O que vai definir o desempenho do varejo em 2024 – Parte 2

O que vai definir o desempenho do varejo em 2024 – Parte 2

*Por Marcos Gouvêa de Souza

“A análise de alguns dos fatores macroeconômicos que influenciarão o comportamento do consumo e varejo em 2024 foi mostrada em nosso artigo anterior. E agora a ideia é destacar reflexos desses fatores no desempenho de categorias, canais, formatos, regiões e modelos de negócios neste período.

Toda análise baseada em estimativas de comportamento médio deve ser considerada de forma cautelosa, pois as médias equalizam a realidade que em um país-continente tão diverso em tantos aspectos como o Brasil podem distorcer a necessária visão detalhada.”

A primeira e quase óbvia constatação é que o varejo de valor continuará a ter desempenho superior à média dos setores.

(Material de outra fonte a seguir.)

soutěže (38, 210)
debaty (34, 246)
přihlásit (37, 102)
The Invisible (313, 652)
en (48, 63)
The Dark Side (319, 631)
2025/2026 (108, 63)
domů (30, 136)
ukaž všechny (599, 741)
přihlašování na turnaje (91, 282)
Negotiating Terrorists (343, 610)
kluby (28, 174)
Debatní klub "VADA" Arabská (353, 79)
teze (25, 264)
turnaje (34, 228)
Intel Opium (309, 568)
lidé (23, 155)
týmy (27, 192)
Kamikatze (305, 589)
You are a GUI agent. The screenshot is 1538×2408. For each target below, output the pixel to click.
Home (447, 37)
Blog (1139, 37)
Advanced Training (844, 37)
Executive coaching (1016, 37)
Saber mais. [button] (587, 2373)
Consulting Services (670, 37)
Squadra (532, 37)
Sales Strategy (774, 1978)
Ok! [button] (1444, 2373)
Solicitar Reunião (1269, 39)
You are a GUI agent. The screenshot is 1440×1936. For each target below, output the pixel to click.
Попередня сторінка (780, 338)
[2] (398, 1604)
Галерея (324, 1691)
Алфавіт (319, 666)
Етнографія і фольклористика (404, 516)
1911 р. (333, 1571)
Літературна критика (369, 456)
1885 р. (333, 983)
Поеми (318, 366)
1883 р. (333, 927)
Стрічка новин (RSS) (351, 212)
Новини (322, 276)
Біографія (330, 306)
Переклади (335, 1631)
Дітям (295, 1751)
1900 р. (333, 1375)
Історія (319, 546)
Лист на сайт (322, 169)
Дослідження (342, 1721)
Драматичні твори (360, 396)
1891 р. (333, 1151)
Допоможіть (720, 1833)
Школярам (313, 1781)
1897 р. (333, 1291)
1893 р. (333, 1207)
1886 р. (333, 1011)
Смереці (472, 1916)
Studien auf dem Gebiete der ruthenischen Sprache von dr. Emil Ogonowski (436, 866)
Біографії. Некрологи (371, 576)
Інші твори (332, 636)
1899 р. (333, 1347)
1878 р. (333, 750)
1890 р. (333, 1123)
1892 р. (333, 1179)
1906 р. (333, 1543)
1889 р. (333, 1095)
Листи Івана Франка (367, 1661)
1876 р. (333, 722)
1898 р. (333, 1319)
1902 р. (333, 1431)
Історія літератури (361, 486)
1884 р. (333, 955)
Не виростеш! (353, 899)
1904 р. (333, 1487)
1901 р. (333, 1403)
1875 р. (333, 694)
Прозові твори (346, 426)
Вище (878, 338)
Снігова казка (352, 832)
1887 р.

Varejo de valor é aquele que reúne formatos, categorias e canais orientados para a proposta de mais por menos.

Seu crescimento será superior à média de outros setores, porém um pouco inferior aos períodos anteriores, quando a crise da pandemia estimulou um crescimento muito mais alto. Mas segue uma tendência histórica de aumento de sua participação no mercado como um todo.

Essa evolução acima da média era um processo que já ocorria em âmbito global, em especial nos países mais desenvolvidos e no Brasil e que envolve formatos e conceitos que atendem um consumidor mais informado, discriminante e racional em seu comportamento de compras.

Seu principal representante no Brasil é o formato atacarejo, conceito derivado dos clubes de compras no mercado internacional que teve o maior e melhor desempenho nos anos recentes. E cresceu tanto que atraiu muito mais marcas, lojas e operadores, a ponto de diluir o crescimento individual das unidades enquanto o crescimento consolidado evoluía.

E talvez já possamos começar a pensar numa segunda ou terceira geração desse formato que incorpora novas categorias e serviços, se afastando do modelo puro original.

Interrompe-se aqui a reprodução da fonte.